• Exercises:
1 > In the text on starvation and famine relief in Cambodia, how many tons of food did the OXFAM barge carry into the port of Kompong Som?
2 > Continue the text on starvation and famine relief in Cambodia from its final sentence.

There is nothing ennobling about death by starvation. It is neither quick nor painless. A starving person wastes away, literally consuming himself in the process. In a desperate quest for sustenance, many of the Cambodian refugees report, they were reduced to eating leaves or gnawing on the bark of trees. Neither contains remotely enough of the three major fuels that provide a body with energy: carbohydrates, proteins and fats...
...Cambodian officials have been more cooperative in their dealings with the Oxford Committee for Famine Relief (OXFAM), an England-based organization that is coordinating a relief effort by more than 20 private agencies. An OXFAM barge laden with 1,500 tons of food arrived in the Cambodian port of Kompong Som last month, and two more are on the way. OXFAM has been permitted to station eight full-time staff members inside Cambodia. Robert Hohler, at OXFAM'S Boston-based U.S. branch, attributes the organization's success to its apolitical status...

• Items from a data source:
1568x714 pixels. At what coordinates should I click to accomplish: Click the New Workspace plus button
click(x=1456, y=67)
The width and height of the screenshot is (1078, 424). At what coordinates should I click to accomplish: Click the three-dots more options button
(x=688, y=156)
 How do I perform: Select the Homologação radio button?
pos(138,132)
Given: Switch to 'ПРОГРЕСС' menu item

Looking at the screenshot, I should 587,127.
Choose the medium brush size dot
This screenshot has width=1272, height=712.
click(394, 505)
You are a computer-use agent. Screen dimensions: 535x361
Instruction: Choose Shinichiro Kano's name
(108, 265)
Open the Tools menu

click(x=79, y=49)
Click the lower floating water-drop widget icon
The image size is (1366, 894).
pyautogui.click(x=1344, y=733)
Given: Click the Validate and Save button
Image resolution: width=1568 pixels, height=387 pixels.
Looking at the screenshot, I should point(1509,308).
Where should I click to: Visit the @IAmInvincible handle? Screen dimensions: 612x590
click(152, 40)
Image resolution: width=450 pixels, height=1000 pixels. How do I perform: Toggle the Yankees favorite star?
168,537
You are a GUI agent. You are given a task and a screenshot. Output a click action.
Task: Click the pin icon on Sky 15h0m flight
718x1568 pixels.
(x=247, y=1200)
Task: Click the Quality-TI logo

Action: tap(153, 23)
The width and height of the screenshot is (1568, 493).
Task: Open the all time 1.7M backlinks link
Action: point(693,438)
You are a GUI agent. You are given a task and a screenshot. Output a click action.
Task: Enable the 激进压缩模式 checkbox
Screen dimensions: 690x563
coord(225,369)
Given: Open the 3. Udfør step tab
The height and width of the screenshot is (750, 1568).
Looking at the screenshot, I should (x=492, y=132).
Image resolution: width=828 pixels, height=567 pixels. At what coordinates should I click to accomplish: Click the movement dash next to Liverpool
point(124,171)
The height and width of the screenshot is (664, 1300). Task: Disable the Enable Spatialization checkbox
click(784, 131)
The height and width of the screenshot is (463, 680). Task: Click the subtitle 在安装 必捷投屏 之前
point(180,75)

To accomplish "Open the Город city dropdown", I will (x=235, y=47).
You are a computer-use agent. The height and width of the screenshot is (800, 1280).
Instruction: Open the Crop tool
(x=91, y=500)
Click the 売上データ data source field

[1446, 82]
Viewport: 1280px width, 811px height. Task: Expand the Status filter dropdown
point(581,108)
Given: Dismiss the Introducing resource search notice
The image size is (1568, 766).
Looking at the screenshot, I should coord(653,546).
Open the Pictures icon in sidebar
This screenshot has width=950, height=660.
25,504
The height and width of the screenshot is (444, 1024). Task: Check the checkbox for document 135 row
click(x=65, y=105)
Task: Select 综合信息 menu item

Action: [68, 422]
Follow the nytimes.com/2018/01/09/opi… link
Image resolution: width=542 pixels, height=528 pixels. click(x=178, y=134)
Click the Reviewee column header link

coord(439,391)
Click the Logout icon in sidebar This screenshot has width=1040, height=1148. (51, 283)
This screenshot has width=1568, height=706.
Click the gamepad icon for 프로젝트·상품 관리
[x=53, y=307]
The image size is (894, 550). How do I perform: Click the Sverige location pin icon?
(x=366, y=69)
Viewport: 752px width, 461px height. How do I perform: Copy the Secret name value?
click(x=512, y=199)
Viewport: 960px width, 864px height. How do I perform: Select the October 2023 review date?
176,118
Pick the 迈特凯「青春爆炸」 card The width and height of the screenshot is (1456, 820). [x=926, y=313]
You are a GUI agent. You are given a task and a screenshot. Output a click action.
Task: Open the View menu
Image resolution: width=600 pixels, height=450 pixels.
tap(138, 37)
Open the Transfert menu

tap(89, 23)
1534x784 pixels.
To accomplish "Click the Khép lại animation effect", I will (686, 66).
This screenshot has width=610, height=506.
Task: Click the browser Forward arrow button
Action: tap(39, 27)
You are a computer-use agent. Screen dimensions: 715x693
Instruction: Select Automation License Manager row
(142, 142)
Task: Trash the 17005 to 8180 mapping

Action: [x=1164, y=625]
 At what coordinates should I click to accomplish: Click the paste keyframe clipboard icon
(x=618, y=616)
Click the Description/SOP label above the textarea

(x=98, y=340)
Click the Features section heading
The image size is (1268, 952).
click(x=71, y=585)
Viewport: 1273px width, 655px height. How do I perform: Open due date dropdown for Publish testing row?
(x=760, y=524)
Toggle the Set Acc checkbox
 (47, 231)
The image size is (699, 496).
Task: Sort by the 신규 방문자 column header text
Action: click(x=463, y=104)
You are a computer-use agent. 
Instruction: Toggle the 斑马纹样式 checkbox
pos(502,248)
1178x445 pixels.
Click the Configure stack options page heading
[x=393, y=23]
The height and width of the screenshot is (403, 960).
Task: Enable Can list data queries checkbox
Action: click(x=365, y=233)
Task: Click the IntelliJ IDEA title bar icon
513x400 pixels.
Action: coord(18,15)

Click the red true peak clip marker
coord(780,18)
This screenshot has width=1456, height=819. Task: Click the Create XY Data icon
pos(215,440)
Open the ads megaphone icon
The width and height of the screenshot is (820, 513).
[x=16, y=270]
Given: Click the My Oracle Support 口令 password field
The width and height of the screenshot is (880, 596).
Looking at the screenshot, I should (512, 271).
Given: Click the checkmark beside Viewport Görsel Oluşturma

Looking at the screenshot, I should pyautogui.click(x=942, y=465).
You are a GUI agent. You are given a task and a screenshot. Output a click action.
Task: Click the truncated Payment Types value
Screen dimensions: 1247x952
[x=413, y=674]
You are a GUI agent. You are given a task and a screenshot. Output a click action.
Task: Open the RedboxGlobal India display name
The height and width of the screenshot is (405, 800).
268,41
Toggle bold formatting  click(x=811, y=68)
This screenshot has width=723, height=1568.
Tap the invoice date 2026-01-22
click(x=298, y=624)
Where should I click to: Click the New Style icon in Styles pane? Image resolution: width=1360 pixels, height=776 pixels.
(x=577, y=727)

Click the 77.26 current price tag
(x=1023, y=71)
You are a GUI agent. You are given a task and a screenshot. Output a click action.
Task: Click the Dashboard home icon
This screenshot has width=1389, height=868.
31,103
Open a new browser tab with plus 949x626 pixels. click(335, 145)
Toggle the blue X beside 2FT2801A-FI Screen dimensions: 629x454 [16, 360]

• Results of the exercise:
1 > 1,500 tons

2 >
Says he: "While governments squabble about what to do, we are walking through the legs of the giants and doing the job." The California-based World Vision International, a conservative Protestant organization noted for its missionary efforts, has also been well received by Cambodian officials, largely because of contacts made there before the 1975 triumph of the Khmer Rouge. So far WVI has flown in about 15 tons of food...
...agencies-including Christian Outreach, CARE, Catholic Relief Services, Church World Service and the International Rescue Committee-are working alongside UNICEF and ICRC staffers. These groups are supported largely by private contributions from the U.S., where special church collections, newspaper ads, mail-in campaigns and benefits have reaped millions for Cambodian relief. Says Rabbi Marc H. Tanenbaum of the American Jewish Committee: "This isn't just a matter of dollars and cents and cans of tuna fish. This is a crisis of staggering magnitude." Interagency cooperation is the official policy in the camps. Nonetheless there is competition among agencies...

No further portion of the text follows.